It is clear that not everything is so simple ...

Laboratory of Parallel Information Technologies, Research and Development Center of Moscow State University

Send your good work in the knowledge base is simple. Use the form below

Good work to site">

Students, graduate students, young scientists who use the knowledge base in their studies and work will be very grateful to you.

MINISTRY OF EDUCATION AND SCIENCE OF THE REPUBLIC OF KAZAKHSTAN

North - Kazakhstan State University. M. Kozybayeva

Faculty of Information Technology

Department of Information Systems

Data Parallel Process

Completed by: Makhkambaeva A.S.

Checked by: Kasimov I.R.

Petropavlovsk, 2014

Introduction

In uniprocessor systems, the so-called pseudo-parallelism takes place - although at each moment of time the processor is busy processing one specific task for another, the illusion of parallel execution of several tasks is achieved. In multiprocessor systems, the task of maximizing the use of each specific processor is also solved by switching between processes, but here, along with pseudo-parallelism, there is also real parallelism, when different processes are executed on different processors at the same time.

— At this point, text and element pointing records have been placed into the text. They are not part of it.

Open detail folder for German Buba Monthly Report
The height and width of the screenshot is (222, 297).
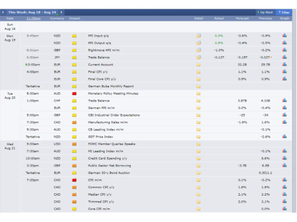198,86
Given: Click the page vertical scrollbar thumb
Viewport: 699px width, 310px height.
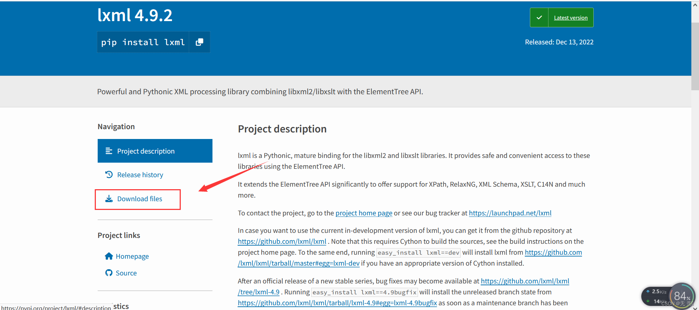Looking at the screenshot, I should pos(695,55).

The idea of ​​data processing parallelization is based on the fact that most tasks can be divided into a set of smaller tasks that can be solved simultaneously. Processes, the execution of which at least partially overlaps in time, are called parallel.

In 1967, Gene Amdahl formulated the law of limiting the growth of performance in parallel computing: “In the case when a task is divided into several parts, the total time of its execution on a parallel system cannot be less than the time of execution of the longest fragment.” According to this law, speeding up the execution of a program by parallelizing its instructions is limited by the time required to execute its sequential instructions.

Flynn classification

process synchronization access planning

The classification is based on two concepts: command streams and data streams. A system with N processors has N program counters and therefore N instruction streams.

Command streams

Data streams

Titles

SISD (Single Instruction, Single Data) is a computer architecture in which one processor executes one instruction stream operating on one data stream. For this class, only pseudo-parallelism is possible.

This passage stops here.